At this year’s GovWare 2018 in Singapore, SEC Consult Singapore exhibited together with its partners CyberTrap and IoT Inspector. We showcased our consulting services around information security, reaching from penetration testing, source code review, red teaming, and ISO27001 ISMS implementation to security awareness trainings by our SEC Academy. Our partner’s gave insights into their distributed deception platform CyberTrap and the firmware security analysis platform IoT Inspector.
Also, Florian Lukavsky was invited to speak about IoT security related risks in ‘The Internet – Built to outlast nuclear war but fails at small toasters’ at this year’s GovWare 2018 in Singapore. The existence of botnets like Mirai or VPNFilter shows that attackers have now begun to use the Internet of Things for their own purposes. They are on fertile ground because millions of devices are exposed on the Internet and waiting to be hacked.

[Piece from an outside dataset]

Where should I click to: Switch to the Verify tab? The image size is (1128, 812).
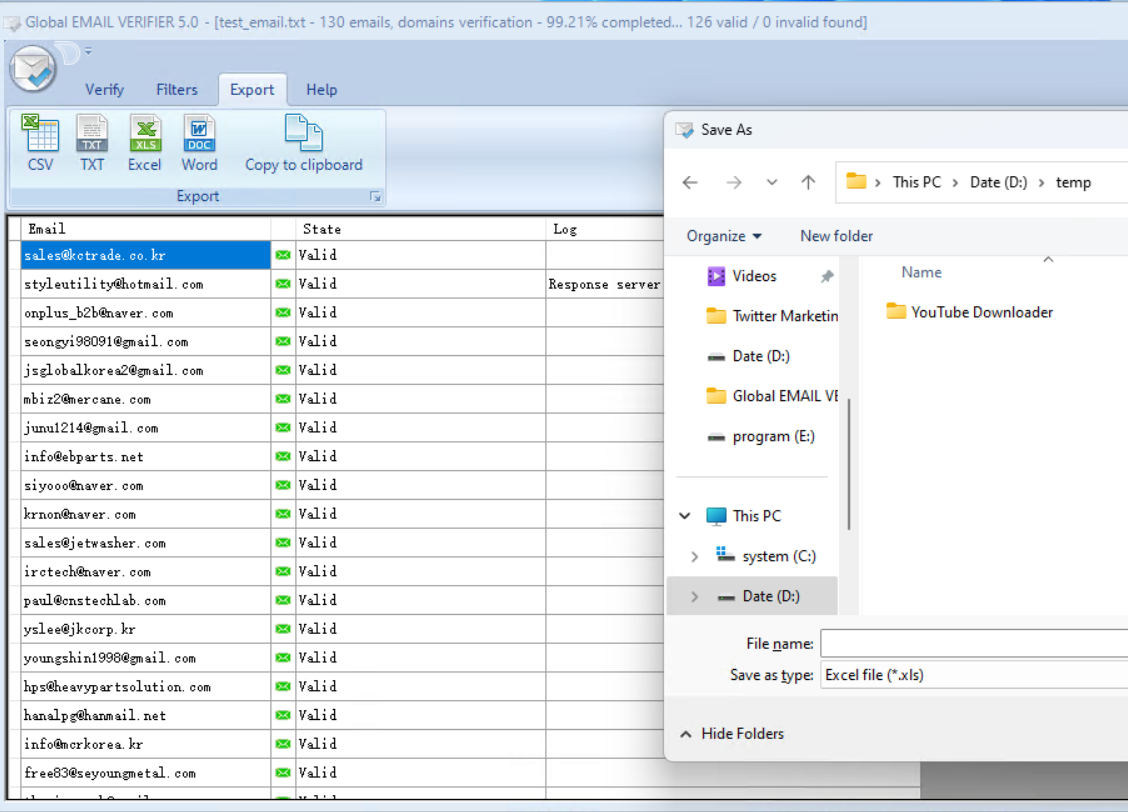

In his presentation, Florian showcased IoT Inspector, a platform, which was used to automatically analyze the firmware of thousands of IoT devices, looking at various security issues. Vendor backdoors, embedded cryptographic keys, and outdated software versions are commonplace. In his talk, the results of the “large-scale” firmware analysis were presented. In addition, he provided insights into the latest IoT-cloud related security research by the SEC Consult Vulnerability lab:
- Internet of babies – when baby monitors fail to be smart
- True story: the case of a hacked baby monitor (Gwelltimes P2P cloud)
During the Q&A, an interesting discussion with the audience took place on responsibilities for insecure IoT devices and how government regulations, and security standards for IoT vendors can be adopted to increase security of the IoT ecosystem in future.
It was a wonderful experience to join GovWare. We want to thank all delegates and visitors for the interesting discussions we had and thank the organizers for this great opportunity. We are looking forward to next year!